After an entire decade of multi-tiered appellate review in criminal cases, it is nothing short of astonishing that the court of last resort in such matters can still not come to grips with its own place in the “new” system. During the past ten years, we have remanded to the Court of Appeals for a harm analysis in nearly ten per cent *744of all cases on discretionary review decided by published opinion. Of course, there have also been a number of cases, far fewer to be sure, in which the harm analysis, as here, was done for the first time in this Court. What is so embarrassing is not that we have sometimes handled cases differently, but that we have done so capriciously. The long and the short of it is that similarly situated litigants are being treated inconsistently by this Court without any principled basis or rational explanation. Surely it is not too much to expect that a tribunal with the stature of this one develop some protocol for the conduct of its business, if for no other reason to avoid looking foolish or arbitrary.

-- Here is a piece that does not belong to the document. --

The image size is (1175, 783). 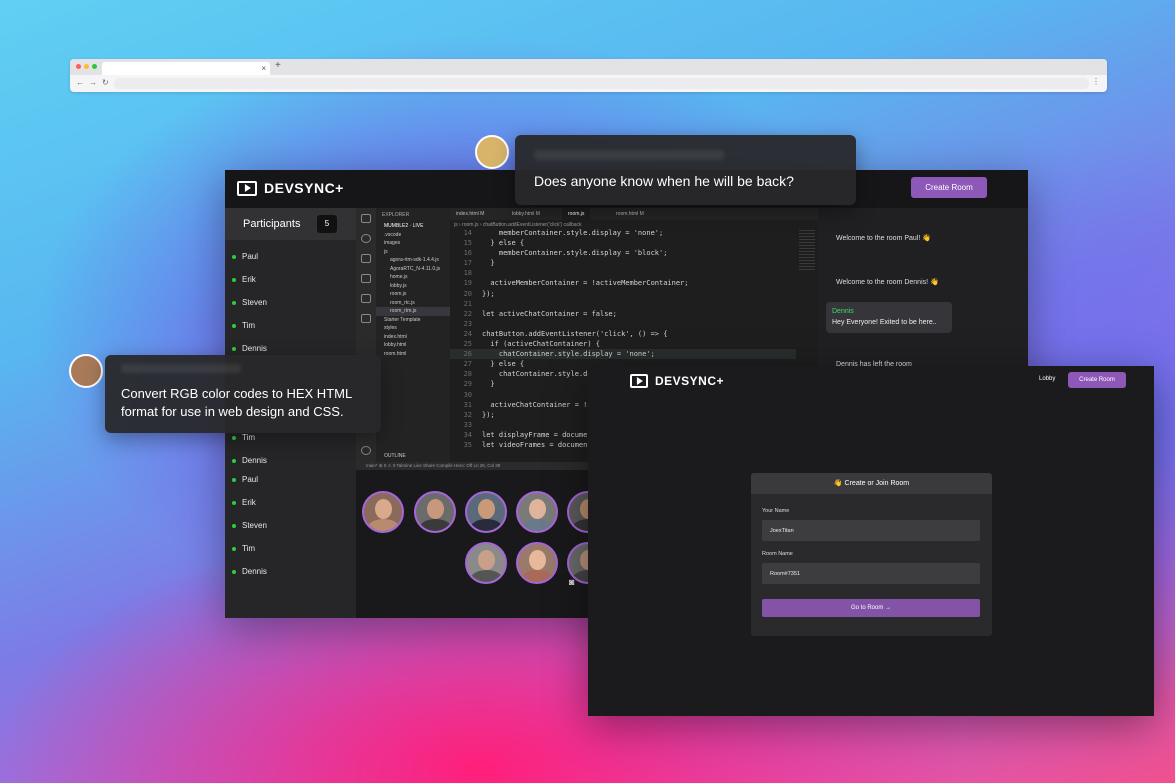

There is no cogent reason under the existing system to expect that an ultimate decision about the viability of any given criminal conviction will be made by this Court on discretionary review, since there is nothing in the law to suggest that we have any such authority. Rather, it is the various courts of appeals that are charged with providing the appellate review to which the laws of this State entitle persons who have been convicted of crimes. Our job is to scrutinize those decisions sparingly for deficiencies of analysis in order to see whether the criminal jurisprudence of Texas is working as it should. And the criteria for success of the system is not whether we would have done the same as an appellate court any more than it is whether we would have done the same as a jury. When the person or tribunal who is charged under the law with performing a task has performed it as the law prescribes, it is our duty to leave it undisturbed, even if we would not have performed it the same way. And for like reason, it is our duty to forbear from preemptively executing the task assigned to another by law. It is just not possible to review a matter which has not yet been viewed in the first place.
B.
In the instant cause, a majority of this Court fails to notice that the analysis for harm it performs should ordinarily be done in the first instance by the Court of Appeals. Accordingly, I object to the implication of its opinion that a decision about the harmfulness of error may be made routinely by this Court for the first time on discretionary review. Nevertheless, because it seems to me that harm is conclusively established on the record by the trial judge’s admission that objectionable evidence was used to convict Appellant, I am willing to concede that a finding of harm necessarily follows in this case from a finding of error. Under the circumstances presented, there is no potential that the result reached in the Court of Appeals, were it to review the matter, could possibly be different than the result reached by the majority here. For this reason I concur in the judgment of the Court.
McCORMICK, P.J., and CAMPBELL and WHITE, JJ., join.